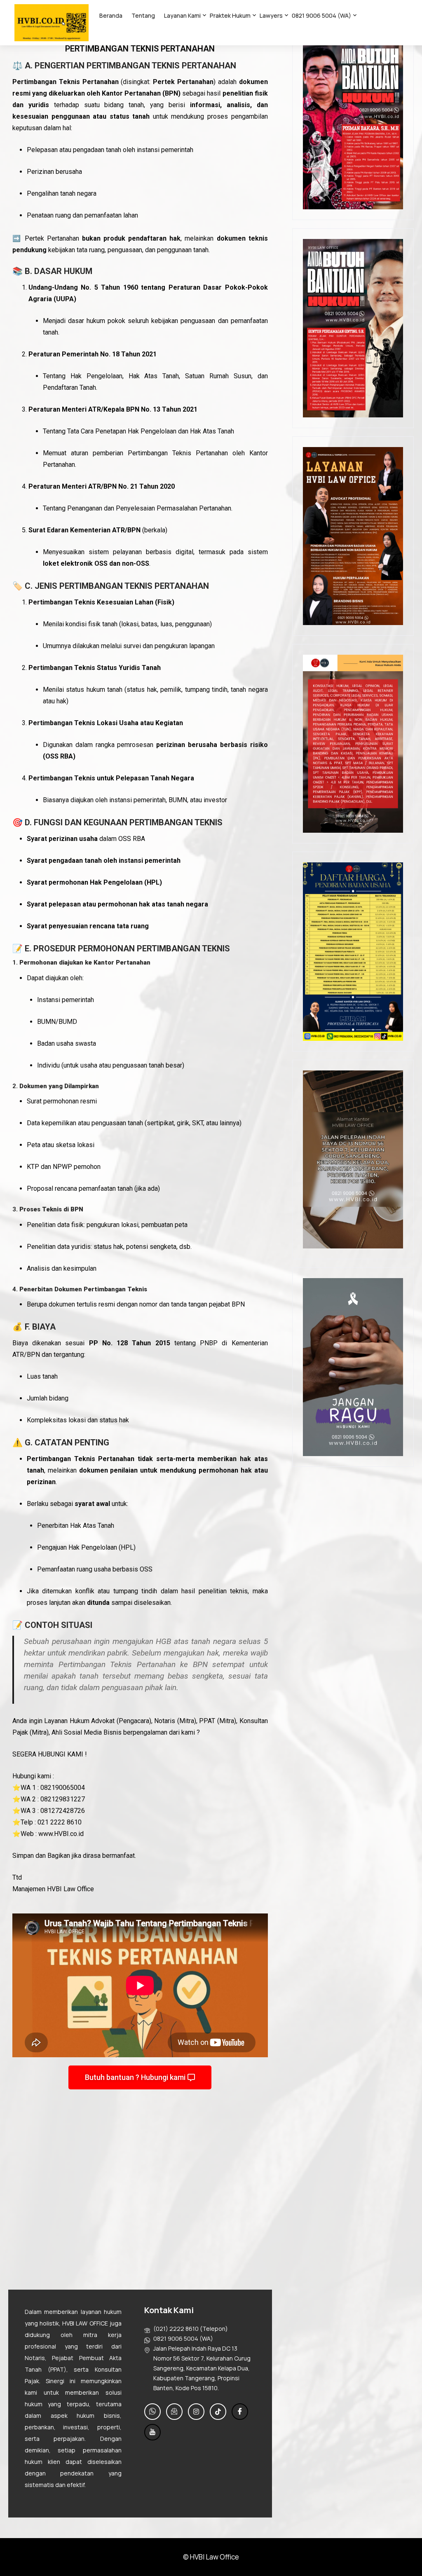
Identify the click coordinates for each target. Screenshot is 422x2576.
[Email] (174, 2411)
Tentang (143, 15)
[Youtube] (152, 2432)
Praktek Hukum (230, 15)
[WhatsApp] (152, 2411)
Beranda (110, 15)
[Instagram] (196, 2411)
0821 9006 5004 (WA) (321, 15)
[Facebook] (240, 2411)
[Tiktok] (218, 2411)
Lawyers (271, 15)
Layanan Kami (182, 15)
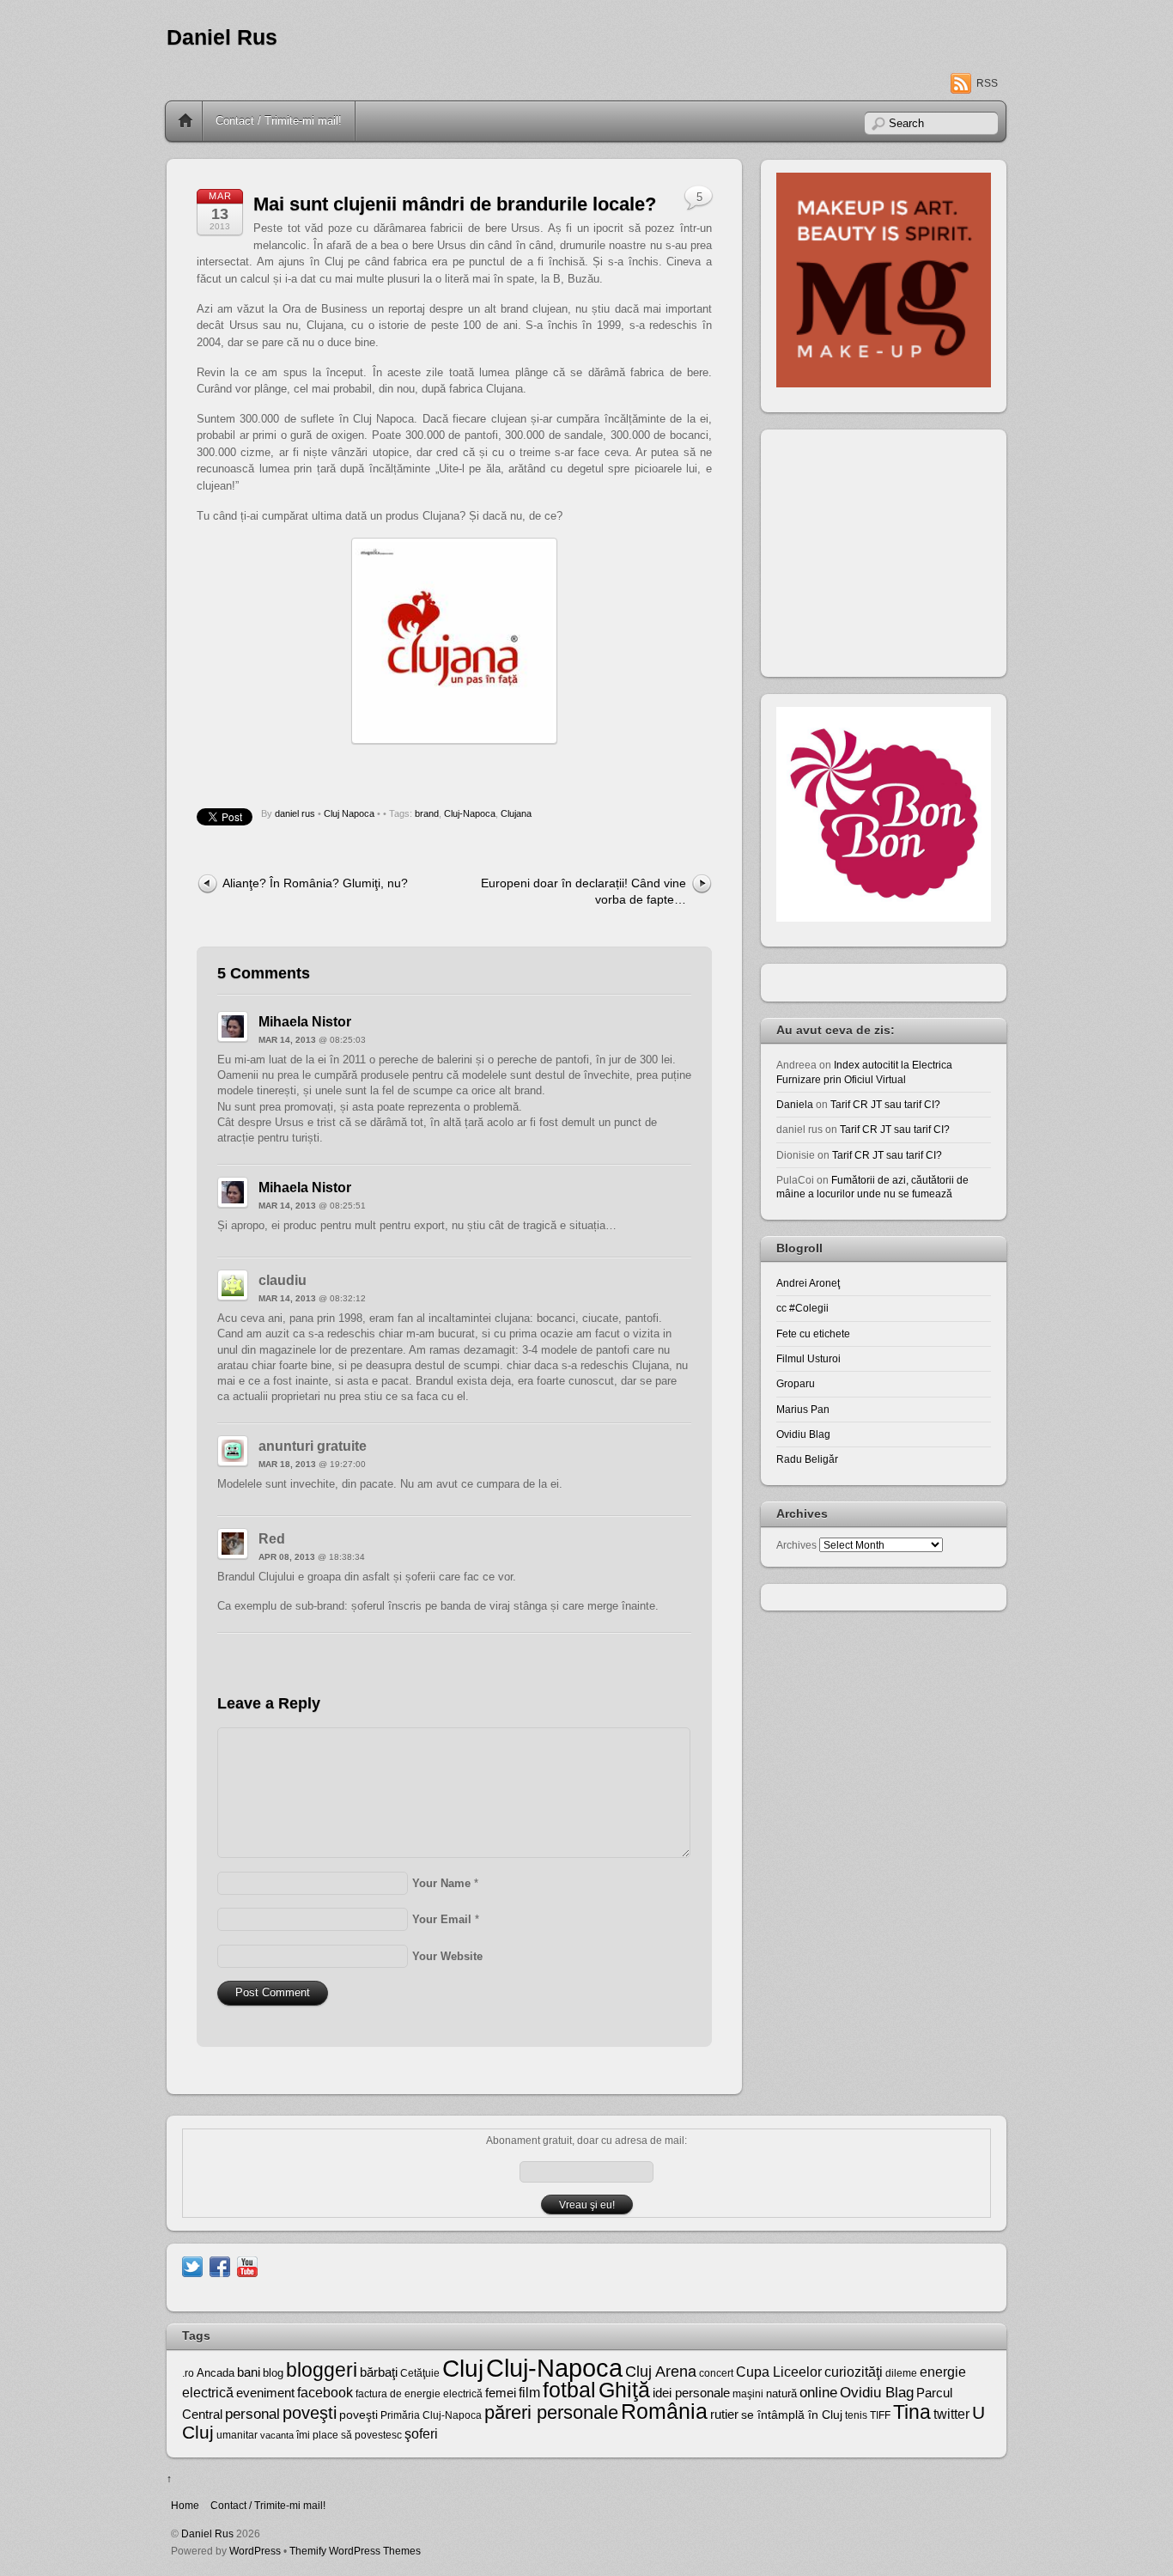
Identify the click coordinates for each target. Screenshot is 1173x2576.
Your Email (441, 1919)
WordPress (255, 2550)
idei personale (691, 2393)
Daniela (794, 1104)
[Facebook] (220, 2265)
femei (500, 2393)
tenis (856, 2415)
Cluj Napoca (349, 813)
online (818, 2392)
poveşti (310, 2412)
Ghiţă (624, 2390)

*INSTRUCTIONS FOR THE TASK*: Please extract exactly, and only, the lines from the line containing "Screenshot is 1173x2576." through the last line of the records.

*EXPECTED OUTPUT*:
Identify the click coordinates for each target. Screenshot is 1173x2576.
Your Email (441, 1919)
WordPress (255, 2550)
idei personale (691, 2393)
Daniela (794, 1104)
[Facebook] (220, 2265)
femei (500, 2393)
tenis (856, 2415)
Cluj Napoca (349, 813)
online (818, 2392)
poveşti (310, 2412)
Ghiţă (624, 2390)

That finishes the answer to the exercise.